Job: Give every line of the entries below, from the line containing "Image resolution: width=932" through the end of the entries, as a numbered list with blank lines omitted. Leave out the pictures.

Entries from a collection
-*-*-

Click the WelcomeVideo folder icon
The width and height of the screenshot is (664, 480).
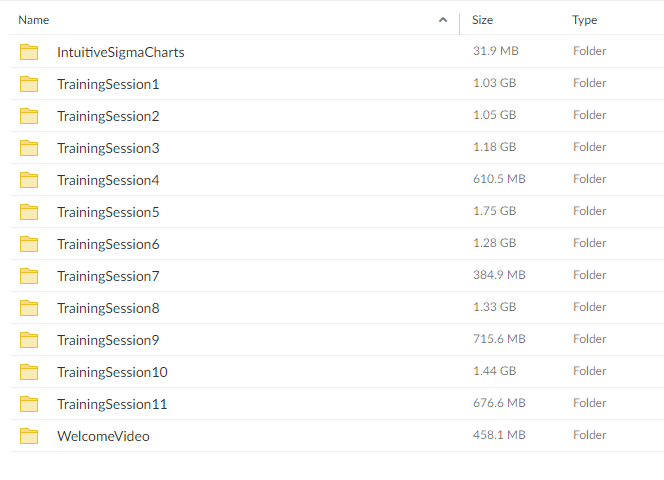(29, 436)
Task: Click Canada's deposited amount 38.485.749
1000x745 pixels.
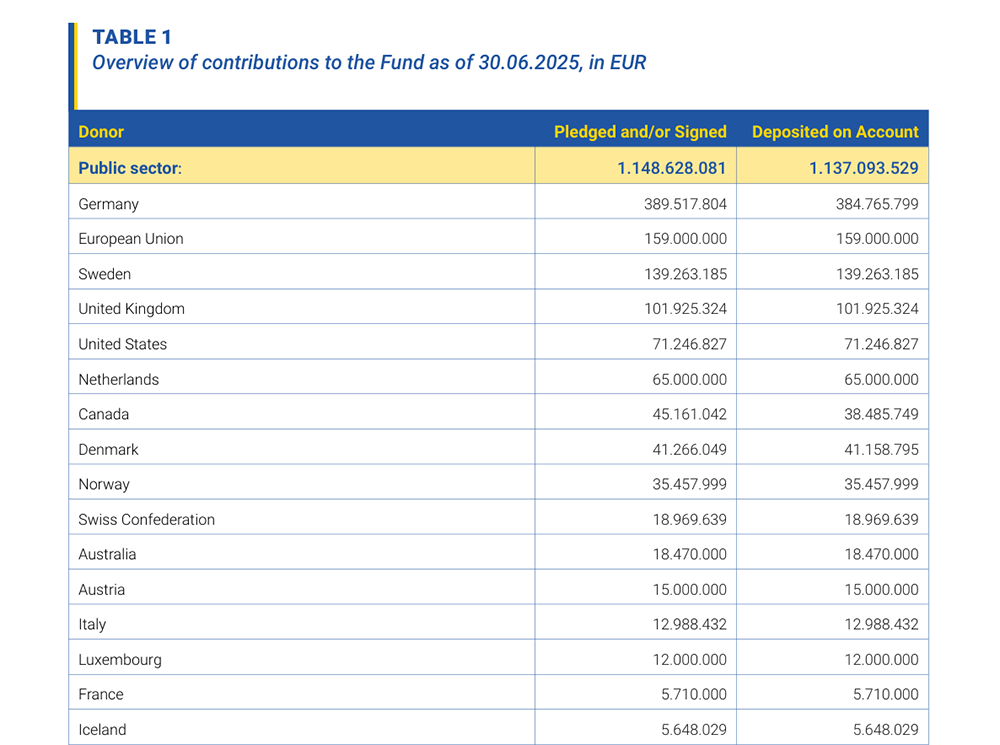Action: 875,414
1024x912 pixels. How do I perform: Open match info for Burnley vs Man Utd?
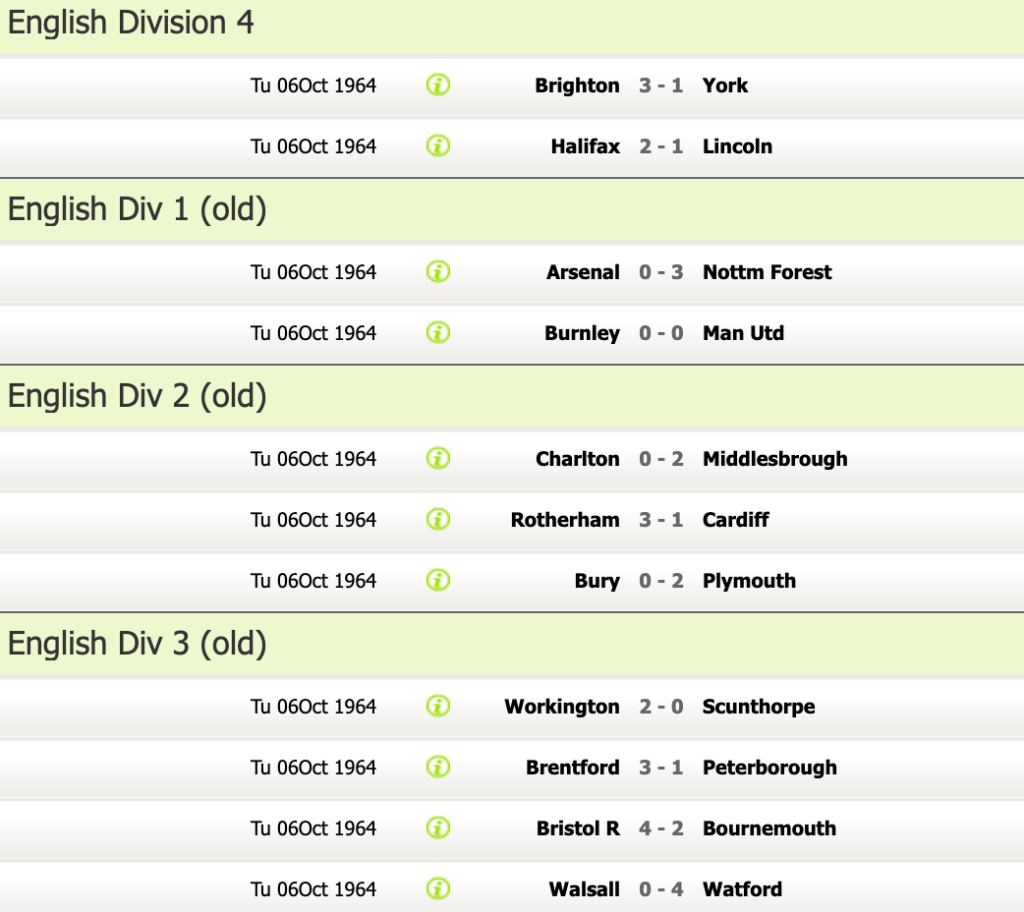[438, 333]
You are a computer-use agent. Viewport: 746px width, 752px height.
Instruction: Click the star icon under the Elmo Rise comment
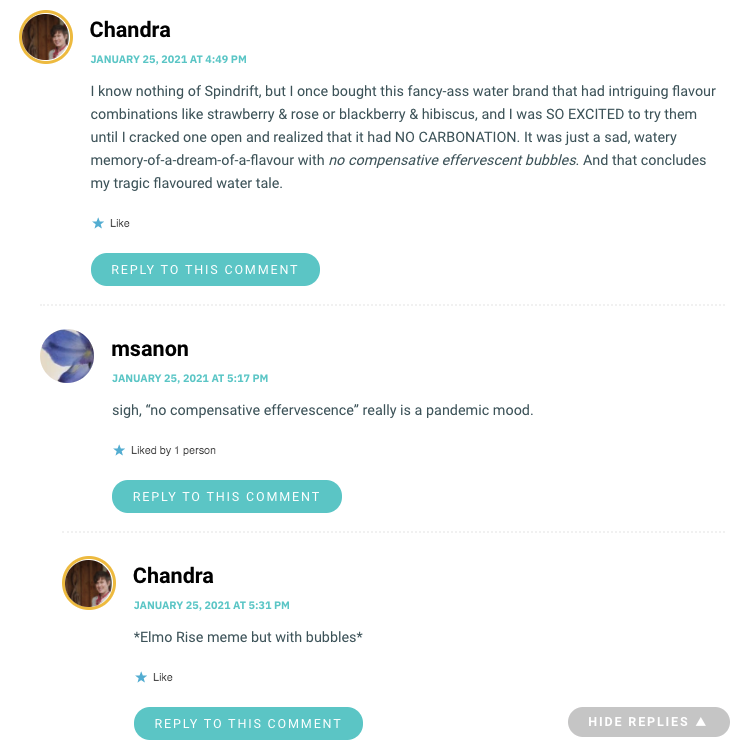coord(141,677)
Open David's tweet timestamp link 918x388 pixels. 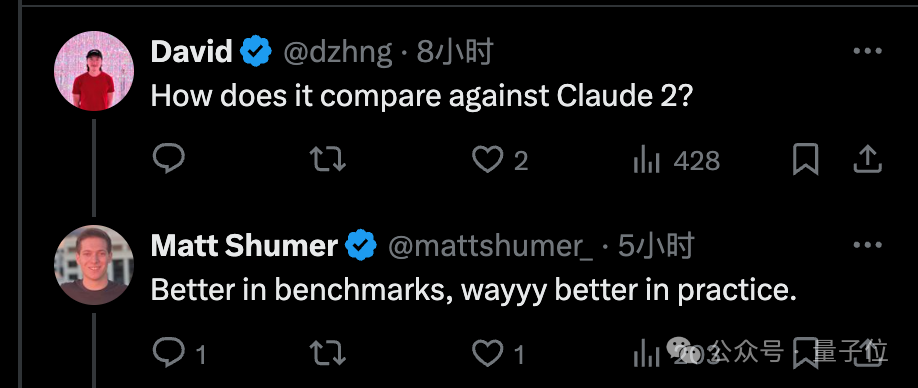click(455, 52)
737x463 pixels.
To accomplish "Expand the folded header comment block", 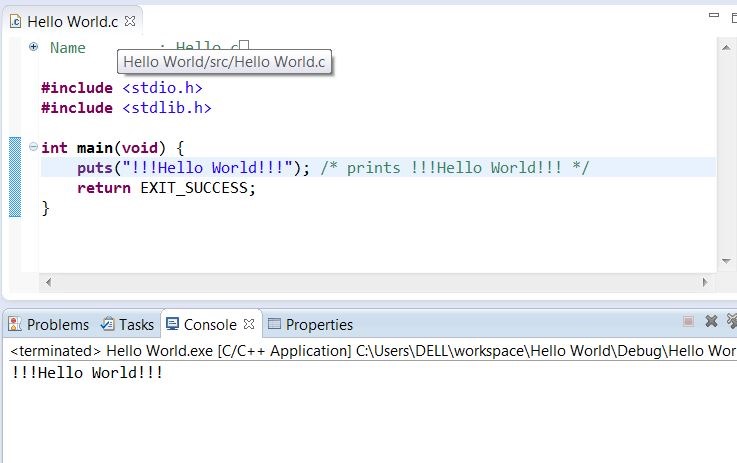I will pos(33,46).
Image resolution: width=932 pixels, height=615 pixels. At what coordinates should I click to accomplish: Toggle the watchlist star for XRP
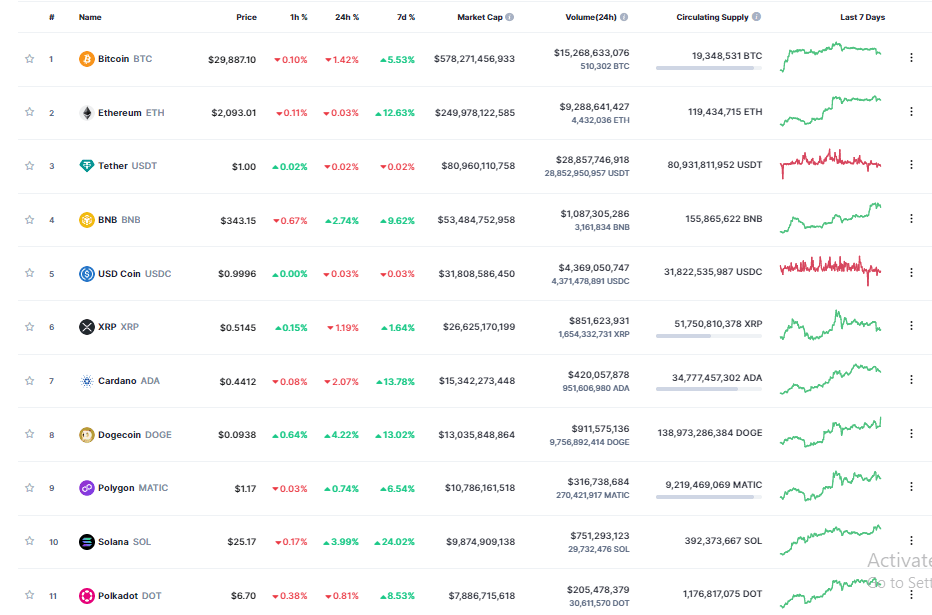click(x=30, y=327)
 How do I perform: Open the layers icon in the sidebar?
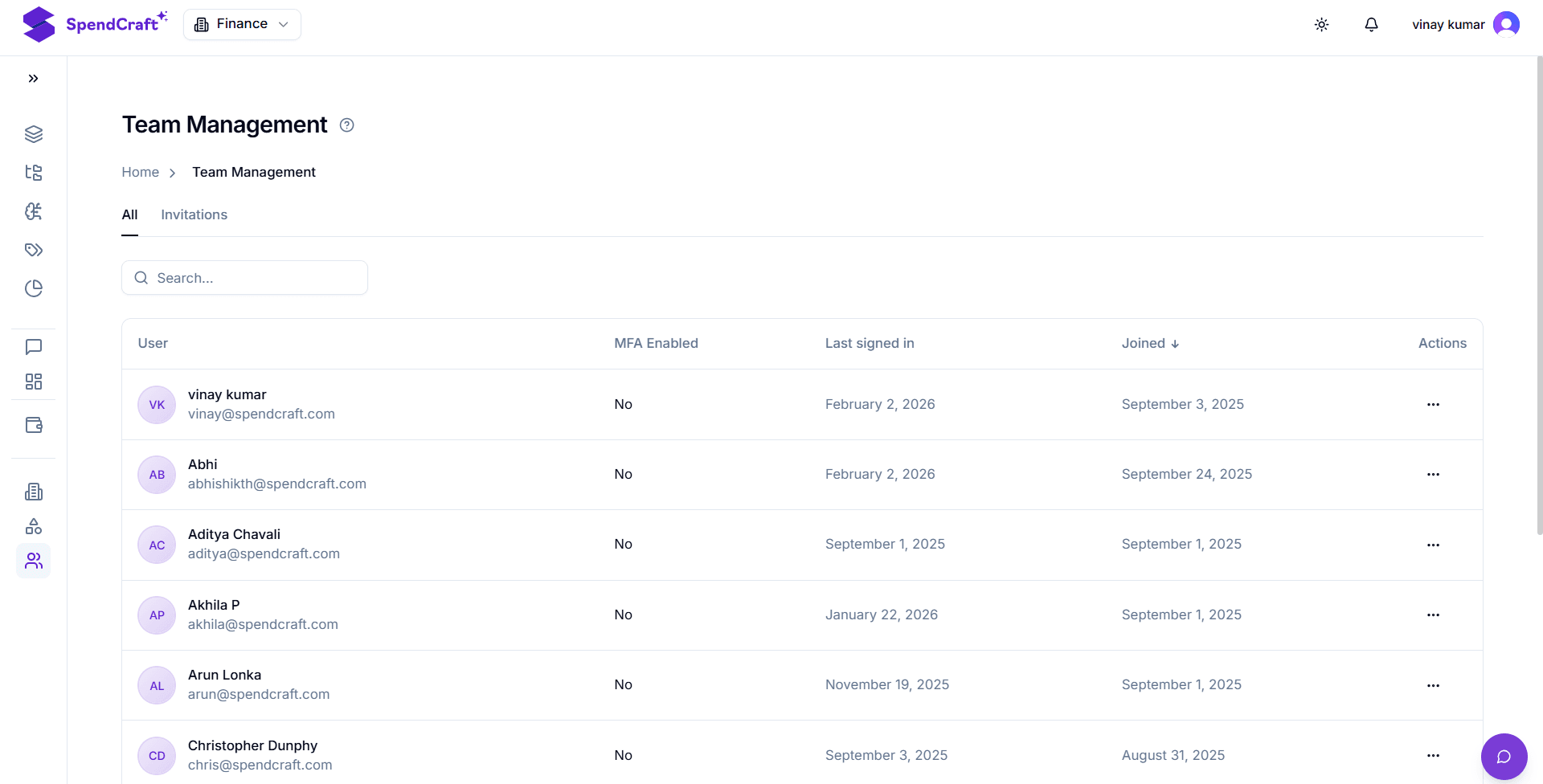tap(33, 134)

-*-*-

Result:
1. Image resolution: width=932 pixels, height=615 pixels. At what coordinates should I click to accomplish: Toggle the watchlist star for XRP
2. click(x=30, y=327)
3.  How do I perform: Open the layers icon in the sidebar?
4. tap(33, 134)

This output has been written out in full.